Mehr als 4.000 antimuslimische Vorfälle

Mehr als 4.000 antimuslimische Vorfälle
Die Organisation Claim hat erneut mehr antimuslimische Übergriffe in Deutschland dokumentiert. Überproportional oft waren Frauen betroffen.

Berlin (epd). Die Zahl der dokumentierten antimuslimischen Vorfälle ist 2025 bundesweit um 33 Prozent angestiegen. Die Organisation Claim habe im vergangenen Jahr 4.096 Fälle verzeichnet, darunter auch zwei Tötungsdelikte aus antimuslimischen Motiven, sagte die Co-Geschäftsführerin Rima Hanano am Mittwoch in Berlin. Zudem seien 214 Körperverletzungen erfasst worden. 2024 seien es insgesamt 3.080 Fälle gewesen, darunter 198 Körperverletzungen.

Mit mehr als 61 Prozent machten verbale Angriffe den größten Anteil aller Vorfälle aus, gefolgt von Diskriminierungen mit 21,5 Prozent, hieß es. In 61 Fällen seien Moscheen Ziel von Attacken gewesen. Mit fast zwei Dritteln der Fälle seien Frauen besonders häufig betroffen gewesen.
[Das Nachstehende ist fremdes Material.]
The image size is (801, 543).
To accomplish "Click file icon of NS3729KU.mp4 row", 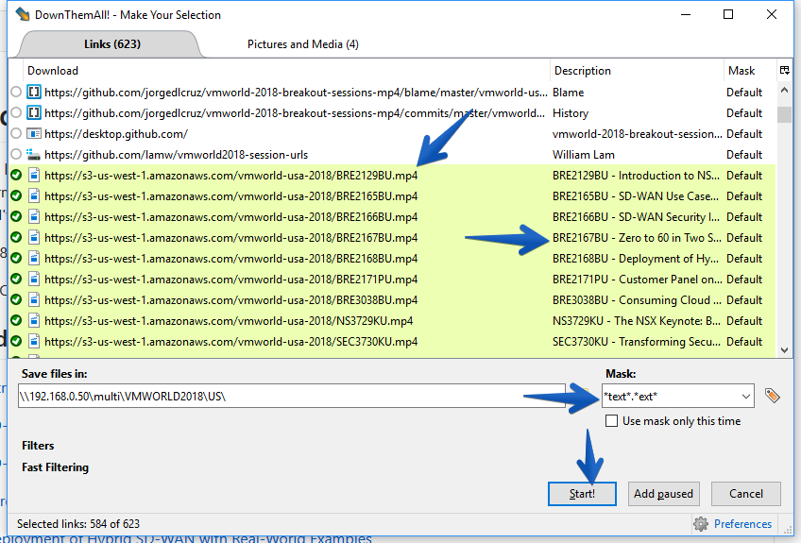I will pyautogui.click(x=34, y=321).
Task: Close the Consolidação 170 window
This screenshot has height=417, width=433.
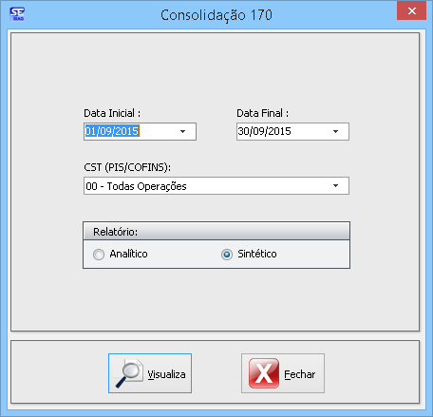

Ein Teil der dokumentierten Vorfälle könne dem rechtsextremen Spektrum zugeordnet werden, sagte Hanano. Antimuslimischer Rassismus sei jedoch „nicht nur am rechten Rand zu verorten“, er komme aus der Mitte der Gesellschaft.

38 Beratungs- und Meldestellen

Das Lagebild von Claim basiert den Angaben zufolge unter anderem auf den Meldungen von 38 Beratungs- und Meldestellen sowie communitybasierten Initiativen aus 15 Bundesländern sowie den Fallzahlen der politisch motivierten Kriminalität und Polizeimeldungen.

Diskriminierungen und Übergriffe würden oberhalb und unterhalb der Strafbarkeitsgrenze erfasst, hieß es. Dabei sei die Betroffenenperspektive zentral. Claim ist nach eigenen Angaben eine bundesweit tätige Organisation, die antimuslimischen Rassismus sichtbar machen will.